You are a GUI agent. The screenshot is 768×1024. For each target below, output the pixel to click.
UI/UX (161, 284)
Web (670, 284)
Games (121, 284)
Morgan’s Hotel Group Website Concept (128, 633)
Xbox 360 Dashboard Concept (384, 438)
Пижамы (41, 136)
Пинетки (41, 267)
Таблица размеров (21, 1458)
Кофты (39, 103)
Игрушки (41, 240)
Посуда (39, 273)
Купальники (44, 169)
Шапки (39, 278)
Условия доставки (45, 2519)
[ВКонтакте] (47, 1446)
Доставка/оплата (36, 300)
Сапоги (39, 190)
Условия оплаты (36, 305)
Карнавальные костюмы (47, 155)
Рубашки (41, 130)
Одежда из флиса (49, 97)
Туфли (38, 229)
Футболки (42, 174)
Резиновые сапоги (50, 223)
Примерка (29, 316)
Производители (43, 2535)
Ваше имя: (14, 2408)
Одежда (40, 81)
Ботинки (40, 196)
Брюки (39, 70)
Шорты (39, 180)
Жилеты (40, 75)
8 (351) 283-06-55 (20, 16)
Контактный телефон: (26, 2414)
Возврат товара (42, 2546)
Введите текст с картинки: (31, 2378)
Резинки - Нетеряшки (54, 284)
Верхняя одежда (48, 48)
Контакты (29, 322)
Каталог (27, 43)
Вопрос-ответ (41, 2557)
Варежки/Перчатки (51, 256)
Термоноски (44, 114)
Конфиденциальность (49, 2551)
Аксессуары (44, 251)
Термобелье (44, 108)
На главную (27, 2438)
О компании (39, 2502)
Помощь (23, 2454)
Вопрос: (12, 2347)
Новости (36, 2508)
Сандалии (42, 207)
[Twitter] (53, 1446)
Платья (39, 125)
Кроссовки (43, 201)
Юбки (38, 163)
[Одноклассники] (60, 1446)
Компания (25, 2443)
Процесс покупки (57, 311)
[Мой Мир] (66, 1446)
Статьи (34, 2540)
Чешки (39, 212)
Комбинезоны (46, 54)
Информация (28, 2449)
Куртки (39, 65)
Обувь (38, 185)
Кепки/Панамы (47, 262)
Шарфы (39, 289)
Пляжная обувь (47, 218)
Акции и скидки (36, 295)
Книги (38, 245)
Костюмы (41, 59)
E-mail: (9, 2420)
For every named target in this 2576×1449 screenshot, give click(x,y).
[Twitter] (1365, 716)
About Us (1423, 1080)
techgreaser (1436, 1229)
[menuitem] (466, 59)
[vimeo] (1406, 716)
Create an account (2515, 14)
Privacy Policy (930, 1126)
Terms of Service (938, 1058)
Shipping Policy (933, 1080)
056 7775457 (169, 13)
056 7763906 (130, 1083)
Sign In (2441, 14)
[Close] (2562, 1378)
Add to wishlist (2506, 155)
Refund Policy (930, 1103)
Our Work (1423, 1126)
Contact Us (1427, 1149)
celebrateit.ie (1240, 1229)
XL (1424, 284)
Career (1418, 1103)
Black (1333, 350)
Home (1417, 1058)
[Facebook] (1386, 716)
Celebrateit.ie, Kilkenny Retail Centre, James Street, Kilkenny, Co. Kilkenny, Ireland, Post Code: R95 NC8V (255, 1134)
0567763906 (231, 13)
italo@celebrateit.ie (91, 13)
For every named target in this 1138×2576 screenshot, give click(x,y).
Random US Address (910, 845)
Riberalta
━━━━━━━━
**WHAT YOU HAVE TO DO**: Please print the whole of the material verbatim.

**OUTPUT BELOW**:
You are a GUI agent. The screenshot is 768×1024. For each target below, output the pixel to click.
UI/UX (161, 284)
Web (670, 284)
Games (121, 284)
Morgan’s Hotel Group Website Concept (128, 633)
Xbox 360 Dashboard Concept (384, 438)
Пижамы (41, 136)
Пинетки (41, 267)
Таблица размеров (21, 1458)
Кофты (39, 103)
Игрушки (41, 240)
Посуда (39, 273)
Купальники (44, 169)
Шапки (39, 278)
Условия доставки (45, 2519)
[ВКонтакте] (47, 1446)
Доставка/оплата (36, 300)
Сапоги (39, 190)
Условия оплаты (36, 305)
Карнавальные костюмы (47, 155)
Рубашки (41, 130)
Одежда из флиса (49, 97)
Туфли (38, 229)
Футболки (42, 174)
Резиновые сапоги (50, 223)
Примерка (29, 316)
Производители (43, 2535)
Ваше имя: (14, 2408)
Одежда (40, 81)
Ботинки (40, 196)
Брюки (39, 70)
Шорты (39, 180)
Жилеты (40, 75)
8 (351) 283-06-55 (20, 16)
Контактный телефон: (26, 2414)
Возврат товара (42, 2546)
Введите текст с картинки: (31, 2378)
Резинки - Нетеряшки (54, 284)
Верхняя одежда (48, 48)
Контакты (29, 322)
Каталог (27, 43)
Вопрос-ответ (41, 2557)
Варежки/Перчатки (51, 256)
Термоноски (44, 114)
Конфиденциальность (49, 2551)
Аксессуары (44, 251)
Термобелье (44, 108)
На главную (27, 2438)
О компании (39, 2502)
Помощь (23, 2454)
Вопрос: (12, 2347)
Новости (36, 2508)
Сандалии (42, 207)
[Twitter] (53, 1446)
Платья (39, 125)
Кроссовки (43, 201)
Юбки (38, 163)
[Одноклассники] (60, 1446)
Компания (25, 2443)
Процесс покупки (57, 311)
[Мой Мир] (66, 1446)
Статьи (34, 2540)
Чешки (39, 212)
Комбинезоны (46, 54)
Информация (28, 2449)
Куртки (39, 65)
Обувь (38, 185)
Кепки/Панамы (47, 262)
Шарфы (39, 289)
Пляжная обувь (47, 218)
Акции и скидки (36, 295)
Книги (38, 245)
Костюмы (41, 59)
E-mail: (9, 2420)
For every named target in this 2576×1449 screenshot, give click(x,y).
[Twitter] (1365, 716)
About Us (1423, 1080)
techgreaser (1436, 1229)
[menuitem] (466, 59)
[vimeo] (1406, 716)
Create an account (2515, 14)
Privacy Policy (930, 1126)
Terms of Service (938, 1058)
Shipping Policy (933, 1080)
056 7775457 (169, 13)
056 7763906 (130, 1083)
Sign In (2441, 14)
[Close] (2562, 1378)
Add to wishlist (2506, 155)
Refund Policy (930, 1103)
Our Work (1423, 1126)
Contact Us (1427, 1149)
celebrateit.ie (1240, 1229)
XL (1424, 284)
Career (1418, 1103)
Black (1333, 350)
Home (1417, 1058)
[Facebook] (1386, 716)
Celebrateit.ie, Kilkenny Retail Centre, James Street, Kilkenny, Co. Kilkenny, Ireland, Post Code: R95 NC8V (255, 1134)
0567763906 (231, 13)
italo@celebrateit.ie (91, 13)
For every named target in this 1138×2576 screenshot, give click(x,y).
Random US Address (910, 845)
Riberalta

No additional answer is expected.